▸ Esercizio scritto A: Indica se ciascuna affermazione concorda con il brano riportato sotto: (i) il Collegio fa propria l'analisi dei singoli episodi svolta dal primo giudice; (ii) il signor Ca. ha dimostrato l'esistenza di un intento persecutorio; (iii) in questo grado sono indicate chiaramente le finalità della nomina di un c.t.u. Per ognuna rispondi sì o no e cita tra virgolette le parole del brano che lo stabiliscono.

▸ Testo estratto:

****

7.5. Su queste premesse, è sufficiente osservare, che anche al di là dei singoli episodi lamentati dall’appellante (di cui il Collegio ritiene di far propria la dettagliata analisi compiuta dal primo giudice, che bene sottolinea come il privato accorpi anche vicende succedutesi pure ad ampio intervallo di tempo l’una dalle altre e fatti privi, almeno in apparenza, di qualunque connessione tra di loro), il signor Ca. non ha replicato all’argomento principale posto a base della decisione impugnata, nel senso che non ha assolto all’onere di dimostrare l’esistenza di quell’intento persecutorio, unificante i singoli eventi, che solo potrebbe giustificare l’accoglimento della domanda sotto il profilo del preteso mobbing.
7.6. Manca dunque, nella specie, la stessa condotta illecita ascrivibile all’Amministrazione intimata.
7.7. Quanto alla mancata nomina di un c.t.u., della quale in questo grado neppure vengono chiaramente indicate le finalità, il Collegio è dell’avviso che essa sia priva di qualunque ragione e non possa dunque essere accolta.

****

▸ Esercizio scritto B: Ricopia senza modifiche, dai record, il tratto che va dalla riga contenente "At what coordinates should I click to accomplish: Send" fino alla riga contenente "Action: coord(369,154)", entrambe incluse.

****

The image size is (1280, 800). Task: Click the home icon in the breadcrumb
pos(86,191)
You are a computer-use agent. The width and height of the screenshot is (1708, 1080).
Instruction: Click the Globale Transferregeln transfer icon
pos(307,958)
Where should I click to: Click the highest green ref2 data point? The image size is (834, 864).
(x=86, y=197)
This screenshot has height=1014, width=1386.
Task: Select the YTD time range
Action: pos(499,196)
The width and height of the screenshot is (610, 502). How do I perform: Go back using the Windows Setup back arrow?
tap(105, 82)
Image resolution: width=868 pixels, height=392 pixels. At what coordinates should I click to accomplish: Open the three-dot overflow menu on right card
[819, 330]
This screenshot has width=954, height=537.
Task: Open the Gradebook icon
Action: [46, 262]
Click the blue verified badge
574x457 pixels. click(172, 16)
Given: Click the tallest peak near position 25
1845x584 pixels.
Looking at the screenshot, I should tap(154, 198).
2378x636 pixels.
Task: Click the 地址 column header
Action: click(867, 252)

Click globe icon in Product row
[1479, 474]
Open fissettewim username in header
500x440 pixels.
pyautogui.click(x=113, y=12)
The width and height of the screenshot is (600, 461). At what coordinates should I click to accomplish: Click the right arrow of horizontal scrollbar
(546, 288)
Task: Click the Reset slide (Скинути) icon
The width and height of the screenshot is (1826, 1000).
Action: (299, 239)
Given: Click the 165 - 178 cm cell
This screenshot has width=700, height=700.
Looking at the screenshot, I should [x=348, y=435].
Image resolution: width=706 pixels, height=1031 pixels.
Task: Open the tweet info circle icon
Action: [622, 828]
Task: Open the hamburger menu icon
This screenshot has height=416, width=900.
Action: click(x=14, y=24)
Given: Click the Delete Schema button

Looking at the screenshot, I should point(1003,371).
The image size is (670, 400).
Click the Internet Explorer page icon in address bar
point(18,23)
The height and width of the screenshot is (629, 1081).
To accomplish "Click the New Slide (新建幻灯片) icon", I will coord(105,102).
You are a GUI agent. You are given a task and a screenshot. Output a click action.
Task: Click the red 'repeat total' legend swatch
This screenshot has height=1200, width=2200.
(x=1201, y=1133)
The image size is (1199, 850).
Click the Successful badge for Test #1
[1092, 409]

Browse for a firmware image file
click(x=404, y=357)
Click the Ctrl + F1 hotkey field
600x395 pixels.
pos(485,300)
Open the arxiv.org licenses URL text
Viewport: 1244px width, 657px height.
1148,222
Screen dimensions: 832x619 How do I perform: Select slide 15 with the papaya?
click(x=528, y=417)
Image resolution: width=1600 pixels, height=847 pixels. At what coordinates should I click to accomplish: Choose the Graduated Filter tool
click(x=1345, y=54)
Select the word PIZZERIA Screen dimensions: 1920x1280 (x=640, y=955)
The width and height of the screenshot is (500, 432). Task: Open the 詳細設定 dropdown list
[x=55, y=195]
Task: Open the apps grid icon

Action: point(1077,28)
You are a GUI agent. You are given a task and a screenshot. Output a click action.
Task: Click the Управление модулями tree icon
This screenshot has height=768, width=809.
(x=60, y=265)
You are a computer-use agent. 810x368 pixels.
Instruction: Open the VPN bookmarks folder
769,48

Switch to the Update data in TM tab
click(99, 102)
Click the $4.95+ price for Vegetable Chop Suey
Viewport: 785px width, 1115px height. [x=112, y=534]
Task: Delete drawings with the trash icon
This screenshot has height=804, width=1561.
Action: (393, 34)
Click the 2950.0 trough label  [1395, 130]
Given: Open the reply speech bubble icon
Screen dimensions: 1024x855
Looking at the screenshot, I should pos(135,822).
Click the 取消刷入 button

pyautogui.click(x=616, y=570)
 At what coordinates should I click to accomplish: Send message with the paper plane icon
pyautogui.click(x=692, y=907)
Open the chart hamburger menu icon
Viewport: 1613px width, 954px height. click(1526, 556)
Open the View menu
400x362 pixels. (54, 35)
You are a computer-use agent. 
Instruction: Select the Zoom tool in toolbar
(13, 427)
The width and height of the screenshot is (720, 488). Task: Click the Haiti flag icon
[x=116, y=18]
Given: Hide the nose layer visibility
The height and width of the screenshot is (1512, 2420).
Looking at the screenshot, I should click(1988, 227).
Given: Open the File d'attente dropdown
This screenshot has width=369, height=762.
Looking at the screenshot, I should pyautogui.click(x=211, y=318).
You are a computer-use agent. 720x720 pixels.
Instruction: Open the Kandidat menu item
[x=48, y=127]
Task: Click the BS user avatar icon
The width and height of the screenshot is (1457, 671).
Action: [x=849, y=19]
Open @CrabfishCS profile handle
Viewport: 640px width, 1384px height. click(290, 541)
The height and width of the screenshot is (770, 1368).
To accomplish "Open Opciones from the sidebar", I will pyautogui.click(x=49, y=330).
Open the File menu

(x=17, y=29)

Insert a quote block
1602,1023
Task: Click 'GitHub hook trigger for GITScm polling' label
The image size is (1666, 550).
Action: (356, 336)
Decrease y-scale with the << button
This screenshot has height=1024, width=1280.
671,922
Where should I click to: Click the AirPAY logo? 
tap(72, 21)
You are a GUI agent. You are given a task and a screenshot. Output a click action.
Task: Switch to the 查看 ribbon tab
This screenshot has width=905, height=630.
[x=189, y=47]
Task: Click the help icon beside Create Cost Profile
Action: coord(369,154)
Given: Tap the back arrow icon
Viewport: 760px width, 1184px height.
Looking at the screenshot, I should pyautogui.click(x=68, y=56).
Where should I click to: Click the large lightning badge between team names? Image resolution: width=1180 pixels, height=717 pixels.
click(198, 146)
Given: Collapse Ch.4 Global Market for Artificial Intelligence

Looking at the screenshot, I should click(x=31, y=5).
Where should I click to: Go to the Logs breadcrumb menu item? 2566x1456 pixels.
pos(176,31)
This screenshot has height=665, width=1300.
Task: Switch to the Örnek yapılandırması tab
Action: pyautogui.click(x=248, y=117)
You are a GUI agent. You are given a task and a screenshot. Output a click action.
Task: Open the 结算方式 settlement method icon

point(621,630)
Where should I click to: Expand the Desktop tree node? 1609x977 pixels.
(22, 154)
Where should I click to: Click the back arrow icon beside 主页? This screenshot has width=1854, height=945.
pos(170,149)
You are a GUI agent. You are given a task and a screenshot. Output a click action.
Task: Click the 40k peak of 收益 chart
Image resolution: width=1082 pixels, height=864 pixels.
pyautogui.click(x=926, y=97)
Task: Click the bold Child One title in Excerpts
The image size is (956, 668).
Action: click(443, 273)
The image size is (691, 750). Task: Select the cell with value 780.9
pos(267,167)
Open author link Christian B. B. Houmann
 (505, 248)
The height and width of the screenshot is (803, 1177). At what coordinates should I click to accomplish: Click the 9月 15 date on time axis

****

▸ Risposta attesa A:
(i) Sì: «il Collegio ritiene di far propria la dettagliata analisi compiuta dal primo giudice».
(ii) No: «non ha assolto all’onere di dimostrare l’esistenza di quell’intento persecutorio».
(iii) No: «della quale in questo grado neppure vengono chiaramente indicate le finalità».

▸ Risposta attesa B:
 At what coordinates should I click to accomplish: Send message with the paper plane icon
pyautogui.click(x=692, y=907)
Open the chart hamburger menu icon
Viewport: 1613px width, 954px height. click(1526, 556)
Open the View menu
400x362 pixels. (54, 35)
You are a computer-use agent. 
Instruction: Select the Zoom tool in toolbar
(13, 427)
The width and height of the screenshot is (720, 488). Task: Click the Haiti flag icon
[x=116, y=18]
Given: Hide the nose layer visibility
The height and width of the screenshot is (1512, 2420).
Looking at the screenshot, I should click(1988, 227).
Given: Open the File d'attente dropdown
This screenshot has width=369, height=762.
Looking at the screenshot, I should pyautogui.click(x=211, y=318).
You are a computer-use agent. 720x720 pixels.
Instruction: Open the Kandidat menu item
[x=48, y=127]
Task: Click the BS user avatar icon
The width and height of the screenshot is (1457, 671).
Action: [x=849, y=19]
Open @CrabfishCS profile handle
Viewport: 640px width, 1384px height. click(290, 541)
The height and width of the screenshot is (770, 1368).
To accomplish "Open Opciones from the sidebar", I will pyautogui.click(x=49, y=330).
Open the File menu

(x=17, y=29)

Insert a quote block
1602,1023
Task: Click 'GitHub hook trigger for GITScm polling' label
The image size is (1666, 550).
Action: (356, 336)
Decrease y-scale with the << button
This screenshot has height=1024, width=1280.
671,922
Where should I click to: Click the AirPAY logo? 
tap(72, 21)
You are a GUI agent. You are given a task and a screenshot. Output a click action.
Task: Switch to the 查看 ribbon tab
This screenshot has width=905, height=630.
[x=189, y=47]
Task: Click the help icon beside Create Cost Profile
Action: coord(369,154)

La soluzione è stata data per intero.